Pixel coordinate grounding data

-- Opening Marker --

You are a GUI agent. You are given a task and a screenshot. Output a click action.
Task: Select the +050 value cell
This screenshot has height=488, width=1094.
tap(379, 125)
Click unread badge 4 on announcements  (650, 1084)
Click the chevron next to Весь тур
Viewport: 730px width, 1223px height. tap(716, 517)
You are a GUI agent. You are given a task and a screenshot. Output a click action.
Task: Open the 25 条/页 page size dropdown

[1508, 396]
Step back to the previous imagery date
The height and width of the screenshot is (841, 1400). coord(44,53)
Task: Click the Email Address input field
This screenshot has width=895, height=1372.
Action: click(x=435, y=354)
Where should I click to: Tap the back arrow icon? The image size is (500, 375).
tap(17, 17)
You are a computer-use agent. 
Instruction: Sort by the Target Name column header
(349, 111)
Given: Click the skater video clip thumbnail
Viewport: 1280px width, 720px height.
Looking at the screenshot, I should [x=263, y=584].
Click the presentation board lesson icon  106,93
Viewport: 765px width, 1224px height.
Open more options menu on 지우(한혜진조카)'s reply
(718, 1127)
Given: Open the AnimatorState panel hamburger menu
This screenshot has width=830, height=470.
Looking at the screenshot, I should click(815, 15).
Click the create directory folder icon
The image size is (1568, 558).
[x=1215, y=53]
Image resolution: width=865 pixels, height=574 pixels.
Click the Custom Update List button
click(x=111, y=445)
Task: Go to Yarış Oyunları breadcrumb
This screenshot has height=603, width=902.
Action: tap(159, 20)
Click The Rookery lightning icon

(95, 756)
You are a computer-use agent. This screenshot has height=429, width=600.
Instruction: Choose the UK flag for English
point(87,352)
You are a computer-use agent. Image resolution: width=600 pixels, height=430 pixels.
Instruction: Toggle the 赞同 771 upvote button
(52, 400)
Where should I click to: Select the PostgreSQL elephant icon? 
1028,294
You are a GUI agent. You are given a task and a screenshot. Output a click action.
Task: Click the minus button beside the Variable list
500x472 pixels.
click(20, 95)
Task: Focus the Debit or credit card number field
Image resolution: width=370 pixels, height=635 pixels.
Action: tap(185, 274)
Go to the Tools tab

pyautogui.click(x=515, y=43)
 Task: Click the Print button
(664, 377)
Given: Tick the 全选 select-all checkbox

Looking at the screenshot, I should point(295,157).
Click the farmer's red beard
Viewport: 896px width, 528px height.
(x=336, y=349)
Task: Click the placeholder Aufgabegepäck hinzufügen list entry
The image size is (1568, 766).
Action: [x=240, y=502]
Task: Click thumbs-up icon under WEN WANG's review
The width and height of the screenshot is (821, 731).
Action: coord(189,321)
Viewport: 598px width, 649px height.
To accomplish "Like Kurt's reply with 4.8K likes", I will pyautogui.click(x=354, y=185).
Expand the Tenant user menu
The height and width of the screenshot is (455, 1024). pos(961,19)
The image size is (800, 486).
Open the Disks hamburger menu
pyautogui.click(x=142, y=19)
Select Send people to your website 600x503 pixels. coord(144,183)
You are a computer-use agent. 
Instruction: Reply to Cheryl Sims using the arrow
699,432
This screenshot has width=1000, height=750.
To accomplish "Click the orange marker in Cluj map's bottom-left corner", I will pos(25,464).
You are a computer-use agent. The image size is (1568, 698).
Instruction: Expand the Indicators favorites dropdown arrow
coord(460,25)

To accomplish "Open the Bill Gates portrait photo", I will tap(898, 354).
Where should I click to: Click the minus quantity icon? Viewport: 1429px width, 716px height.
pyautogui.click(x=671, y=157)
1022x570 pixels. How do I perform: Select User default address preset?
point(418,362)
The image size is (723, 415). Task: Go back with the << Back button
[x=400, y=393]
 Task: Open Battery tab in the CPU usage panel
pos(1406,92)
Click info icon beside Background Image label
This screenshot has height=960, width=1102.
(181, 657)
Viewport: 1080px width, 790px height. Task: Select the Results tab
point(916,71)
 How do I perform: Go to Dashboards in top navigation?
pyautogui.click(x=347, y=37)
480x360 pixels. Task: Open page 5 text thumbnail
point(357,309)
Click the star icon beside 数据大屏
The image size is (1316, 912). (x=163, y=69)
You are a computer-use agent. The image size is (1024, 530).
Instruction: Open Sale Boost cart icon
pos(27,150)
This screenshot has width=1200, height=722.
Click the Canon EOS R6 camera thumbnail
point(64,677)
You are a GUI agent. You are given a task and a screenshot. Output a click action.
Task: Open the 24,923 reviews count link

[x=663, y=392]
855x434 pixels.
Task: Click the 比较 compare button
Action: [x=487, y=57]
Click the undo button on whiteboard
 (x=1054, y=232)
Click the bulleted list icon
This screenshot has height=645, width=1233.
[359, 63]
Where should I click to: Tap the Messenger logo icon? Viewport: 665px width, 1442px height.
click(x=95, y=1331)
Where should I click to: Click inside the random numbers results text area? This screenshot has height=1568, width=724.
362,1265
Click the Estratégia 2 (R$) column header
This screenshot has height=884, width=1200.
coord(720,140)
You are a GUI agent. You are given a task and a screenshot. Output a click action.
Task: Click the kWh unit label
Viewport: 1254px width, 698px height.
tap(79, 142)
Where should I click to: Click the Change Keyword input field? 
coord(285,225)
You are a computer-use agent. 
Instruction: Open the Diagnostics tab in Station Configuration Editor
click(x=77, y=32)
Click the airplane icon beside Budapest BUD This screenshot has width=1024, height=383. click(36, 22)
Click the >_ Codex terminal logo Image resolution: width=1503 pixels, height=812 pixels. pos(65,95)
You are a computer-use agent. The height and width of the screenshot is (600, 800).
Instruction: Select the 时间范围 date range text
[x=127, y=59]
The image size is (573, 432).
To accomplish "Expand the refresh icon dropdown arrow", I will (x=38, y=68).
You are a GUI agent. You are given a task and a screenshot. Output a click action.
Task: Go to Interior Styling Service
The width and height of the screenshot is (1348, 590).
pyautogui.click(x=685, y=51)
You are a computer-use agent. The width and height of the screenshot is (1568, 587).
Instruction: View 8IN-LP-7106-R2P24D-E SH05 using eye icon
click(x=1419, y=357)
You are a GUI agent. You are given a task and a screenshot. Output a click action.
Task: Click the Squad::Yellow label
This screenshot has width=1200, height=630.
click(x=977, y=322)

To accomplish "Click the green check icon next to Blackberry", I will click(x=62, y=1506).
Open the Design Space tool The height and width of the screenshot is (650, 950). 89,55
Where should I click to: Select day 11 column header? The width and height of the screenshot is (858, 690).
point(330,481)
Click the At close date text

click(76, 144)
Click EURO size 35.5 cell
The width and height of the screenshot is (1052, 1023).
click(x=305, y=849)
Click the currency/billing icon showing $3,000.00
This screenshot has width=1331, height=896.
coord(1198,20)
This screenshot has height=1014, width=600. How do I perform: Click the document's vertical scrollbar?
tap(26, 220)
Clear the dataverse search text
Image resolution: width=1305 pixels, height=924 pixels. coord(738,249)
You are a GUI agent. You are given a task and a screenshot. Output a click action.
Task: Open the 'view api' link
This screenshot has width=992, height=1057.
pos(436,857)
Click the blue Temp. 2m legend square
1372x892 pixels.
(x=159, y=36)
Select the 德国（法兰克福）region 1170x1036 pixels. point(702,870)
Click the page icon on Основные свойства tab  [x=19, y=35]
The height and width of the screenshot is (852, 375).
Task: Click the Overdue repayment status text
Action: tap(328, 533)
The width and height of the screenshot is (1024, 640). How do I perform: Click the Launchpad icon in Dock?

-- Closing Marker --

### Exercise brief
Pull every line containing the string "cell" out of the data above and copy it.

### Problem solution
Task: Select the +050 value cell
Click EURO size 35.5 cell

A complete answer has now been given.